==== Provided records
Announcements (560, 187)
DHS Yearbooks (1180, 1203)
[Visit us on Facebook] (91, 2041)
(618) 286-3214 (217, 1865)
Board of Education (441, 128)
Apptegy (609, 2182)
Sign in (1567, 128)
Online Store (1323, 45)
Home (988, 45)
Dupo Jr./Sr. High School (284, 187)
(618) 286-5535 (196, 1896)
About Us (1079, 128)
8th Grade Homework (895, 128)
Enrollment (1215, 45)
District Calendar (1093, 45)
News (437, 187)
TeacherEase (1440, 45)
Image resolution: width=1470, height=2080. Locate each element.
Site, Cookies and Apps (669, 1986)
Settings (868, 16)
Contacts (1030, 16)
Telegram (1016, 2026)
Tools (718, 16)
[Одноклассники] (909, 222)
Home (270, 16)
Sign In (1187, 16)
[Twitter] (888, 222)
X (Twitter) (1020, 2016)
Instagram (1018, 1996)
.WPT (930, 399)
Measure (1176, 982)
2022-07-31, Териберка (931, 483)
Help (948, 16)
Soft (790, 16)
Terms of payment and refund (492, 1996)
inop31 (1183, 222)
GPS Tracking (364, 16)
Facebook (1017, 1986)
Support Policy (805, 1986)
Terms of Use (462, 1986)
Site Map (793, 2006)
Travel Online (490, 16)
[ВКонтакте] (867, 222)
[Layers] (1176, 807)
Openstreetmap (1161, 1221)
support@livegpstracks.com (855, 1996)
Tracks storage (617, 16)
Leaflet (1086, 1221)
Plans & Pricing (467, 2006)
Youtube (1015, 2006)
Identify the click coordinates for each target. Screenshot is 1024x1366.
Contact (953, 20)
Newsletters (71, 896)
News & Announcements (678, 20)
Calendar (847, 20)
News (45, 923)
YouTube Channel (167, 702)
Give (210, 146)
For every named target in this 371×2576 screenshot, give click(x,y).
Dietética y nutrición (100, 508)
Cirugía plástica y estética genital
========
■ What is required ■
Could you restate, word for word, every line from the one containing "Identify the click" through the last line of the records above, and nothing more?

■ Task solution ■
Identify the click coordinates for each target. Screenshot is 1024x1366.
Contact (953, 20)
Newsletters (71, 896)
News & Announcements (678, 20)
Calendar (847, 20)
News (45, 923)
YouTube Channel (167, 702)
Give (210, 146)
For every named target in this 371×2576 screenshot, give click(x,y).
Dietética y nutrición (100, 508)
Cirugía plástica y estética genital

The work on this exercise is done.